Influenciadores digitais e seu impacto nas decisões de consumo
Enviada em 28/06/2022
Com o advento da Quarta Revolução Industrial, surgiram as redes sociais e, com elas, os influenciadores digitais. Essas figuras públicas impactam as decisões de consumo, de modo a fetichizar as mercadorias e contribuir para a irracionalidade nos momentos de compra. Logo, é preciso debater tal cenário.

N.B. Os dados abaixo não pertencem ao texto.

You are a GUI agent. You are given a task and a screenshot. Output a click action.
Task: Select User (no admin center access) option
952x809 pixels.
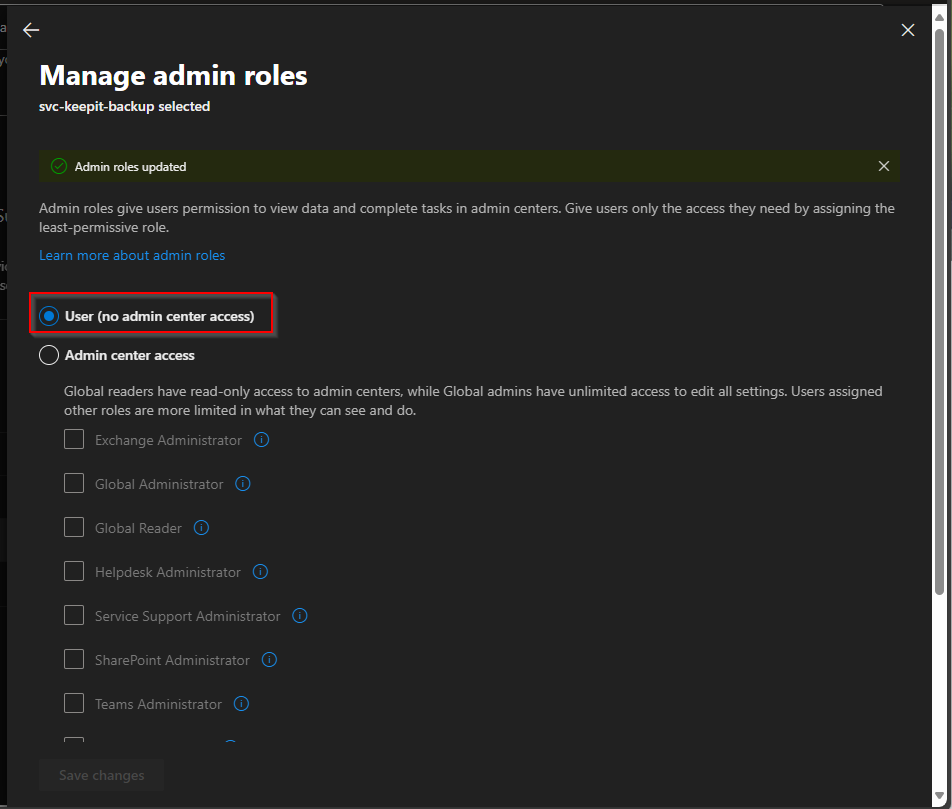pyautogui.click(x=49, y=316)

Sob essa ótica, é importante ressaltar a idealização dos produtos. Segundo o sociólogo Karl Marx, os objetos comercializados pelo capitalismo sofrem, com frequência, um processo chamado “fetichismo”, no qual a mercadoria adquire um valor superior ao real. Nesse sentido, os influenciadores virtuais criam uma realidade falsa a respeito dos bens divulgados por eles, de forma a supervalorizá-los como um caminho para a plena satisfação pessoal. Por conseguinte, essas peças tornam-se mais desejadas e compradas pelo público, o que fomenta a sensação de angústia causada pelas mentiras depositadas sobre tais artefatos.
Ademais, os blogueiros da Internet favorecem as compras irracionais. De acordo com o sociólogo Max Weber, as pessoas, frequentemente, realizam suas ações com base em sentimentos relacionados a outro sujeito. Isso, no contexto em discussão, é alarmante, pois os indivíduos compram vários produtos por causa da divulgação de influenciadores, sem necessariamente precisar deles. Assim, esses cidadãos passam a gastar seus recursos financeiros de um jeito irracional, panorama que gera endividamentos diversos e o aumento exacerbado do consumismo.
Portanto, nota-se que é necessário solucionar a conjuntura em questão. Para tanto, a fim de garantir um processo de compra racional, cabem às escolas - formadoras de futuros cidadãos - lecionarem acerca de economia e consumo consciente, mediante a efetuação de aulas que discutam os malefícios do consumismo e como evitá-lo, de maneira a promover um melhor gerenciamento de finanças e minimizar os efeitos do fetichismo. Destarte, isso será mais uma parte do avanço da Quarta Revolução Industrial.